KADINLARIN VAR OLMA ÇABASINI ANLATTI
“Çanakkale’den bir hikayenin Dünya’da izlenmesi güzel”
Türk Dünyası Film Festivalinde finale kalan ve deveci bir ailenin öyküsünün anlatıldığı kadın devecilerden Habibe Yüksel ve annesi Seniha Yüksel'in develerle olan ilişkileri, deve güreşlerine katılmaları ve mücadelelerinin konu alındığı “Namın Yürüsün” belgeseli ile ilgili süreci anlatan Serkan Uslu, filmin getirdiği başarı ile ilgili ise, “Gurur verici bir duygu, tabii ki çok emek var ve bu emeklerin boşa gitmediğini görmek güzel. Belgesel Roma’da bir film festivalinde gösterildi. Hindistan’da Dadasaheb adında bir festivalde finalist oldu. Bunlar “Namın Yürüsün” için güzel şeyler. Dokuz Türki Cumhuriyeti Devleti’nin başkentlerinde gösterilecek. Çanakkale’den bir hikayenin dünyanın farklı yerlerinde izlenmesi güzel” dedi.
Sizi tanıyabilir miyiz? Çanakkaleli misiniz?
Serkan Uslu. Bayramiçliyim, Ankara Üniversitesi Dil Tarih Coğrafya Fakültesi Arkeoloji Bölümü mezunuyum. Uzun süredir fotoğrafla ilgileniyorum, son 5 yıldır belgesel fotoğrafa ve belgeselciliğe doğru evrildim. Bu şekilde de devam ediyor.
Çanakkale halkı sizi deveci bir ailenin öyküsünün anlatıldığı kadın devecilerden Habibe Yüksel ve annesi Seniha Yüksel'in develerle olan ilişkileri, deve güreşlerine katılmaları ve mücadelelerinin konu alındığı “Namın Yürüsün” belgeseli ile tanıyor. Bu proje ile ilgili bilgi verir misiniz?

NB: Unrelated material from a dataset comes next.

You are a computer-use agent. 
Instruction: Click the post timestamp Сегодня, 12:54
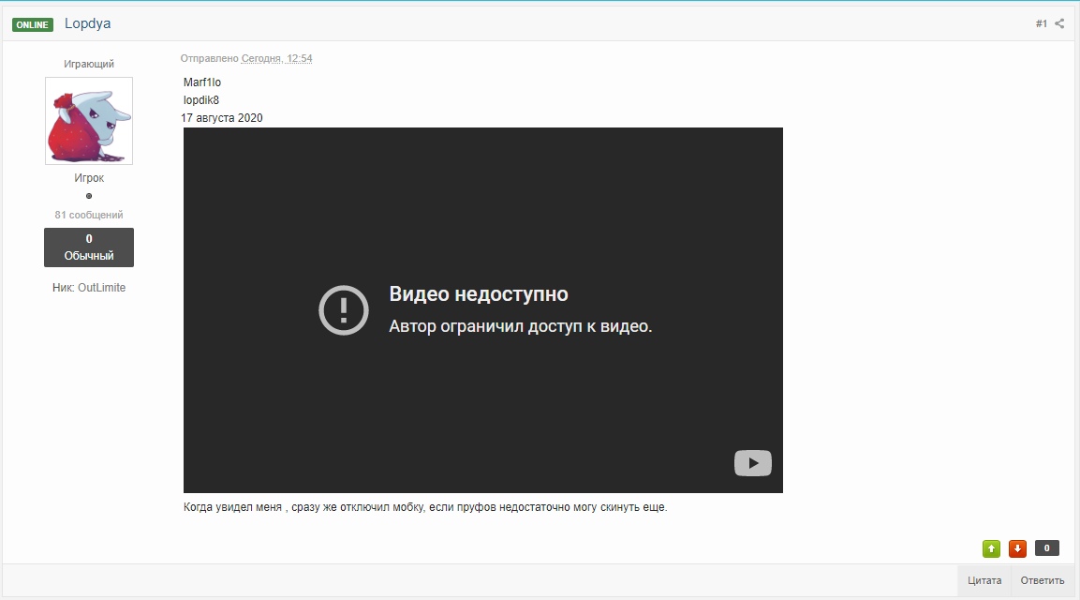pyautogui.click(x=276, y=58)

‘Namın Yürüsün’ belgesel filminin uzun bir süreci var. Beş yıl kadar sürdü filmin ortaya çıkması. Belgeselde sadece deve güreşlerini anlatmıyoruz genelde yanlış bir algı oluşabiliyor deve güreşlerini anlatıyor diye, fakat ‘Namın Yürüsün’ bence tam anlamıyla bir kadın filmi, kadın karakterlerin erkeklerin çok baskın olduğu bir ortamda var olma çabasını anlatmak istiyoruz. Genelde bu ortamlar erkeklerin eğlence mekanı gibi görünse de bu algıyı Habibe abla ve annesi Seniha teyze bozdu ve bozuyor. Belgesel “Anne Seniha Teyze’nin” 40 yıl önce develerle Kazdağından nasıl yük taşıdığını anlatmasıyla başlıyor, sonra kocasının vefatı ile deveciliğe ara veriyorlar, tam 35 yıl sonra kızı Habibe’nin isteği üzerine tekrar deve sahibi olmaya karar veriyorlar sonrasında deve güreşlerine katılmaları ve camiada nam salmalarını görüyoruz. Develerine olan sevgiye saygıya tanık oluyoruz.

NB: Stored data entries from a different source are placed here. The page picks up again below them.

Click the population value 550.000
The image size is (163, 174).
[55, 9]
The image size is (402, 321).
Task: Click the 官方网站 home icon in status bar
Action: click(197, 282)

Neden belgesel türünü tercih ettiniz, kendinizi daha iyi mi ifade edebiliyorsunuz?
Tabii ki kendimi daha iyi ifade ettiğimi düşünüyorum. Seviyorum böyle işler yapmayı. Belgenin değerli olduğunu düşünüyorum. Gelecek kuşaklar için bir hazine bence belge ve belgesel.

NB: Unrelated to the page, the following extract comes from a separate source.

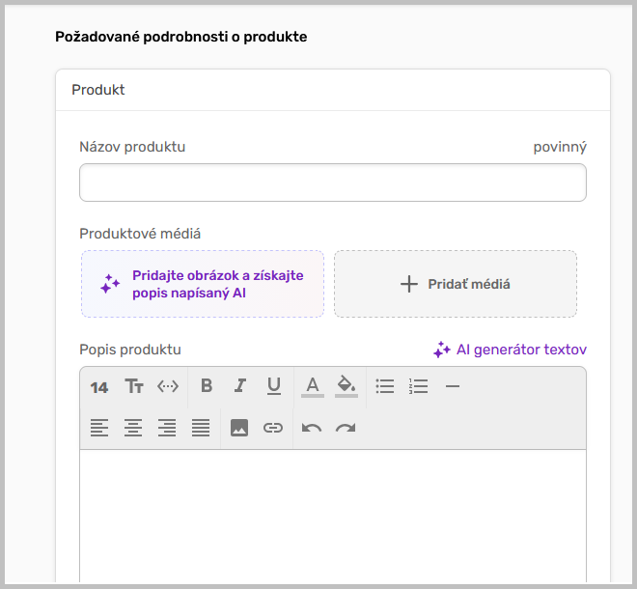Open text color picker
Image resolution: width=637 pixels, height=589 pixels.
tap(313, 386)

Bu belgesel ne kadar sürede çekildi, ekip nasıldı? Yüksel ailesi ile iletişiminiz nasıl bir boyuttaydı?
Bu proje 5 yılımı aldı. Çanakkale Onsekiz Mart Üniversitesi Öğretim Görevlisi Gökhan Akça projeye en büyük katkıyı sağlamıştır. Buradan ona teşekkür etmek isterim. Belgeselcilikte çok uzun uğraşlar vermek zorunda kalıyorsunuz. Kurmaca filmlere hiç benzemiyor, belgeselin ne zaman ne olacağı hiç belli olmuyor, bu yüzden hep tetikte olmanız gerekiyor. Belgesel çekerken bir yerden sonra sizin varlığınızı unutmaları gerekiyor, ancak bu şekilde istenilen samimiyeti yakalıyorsunuz. O yüzden proje çok uzun sürdü. Kendinizi tanıtmanız, kabullendirmeniz veya ailenden biri sayılmanız için zaman ve samimiyete ihtiyaç var. Belgesele başlarken kafanızdaki düşünce ile belgesel bittiğindeki tasarladığınız düşünce arasında çok fark oluyor, belgeselin içine girdiğinizde konu kendi yolunu belirliyor.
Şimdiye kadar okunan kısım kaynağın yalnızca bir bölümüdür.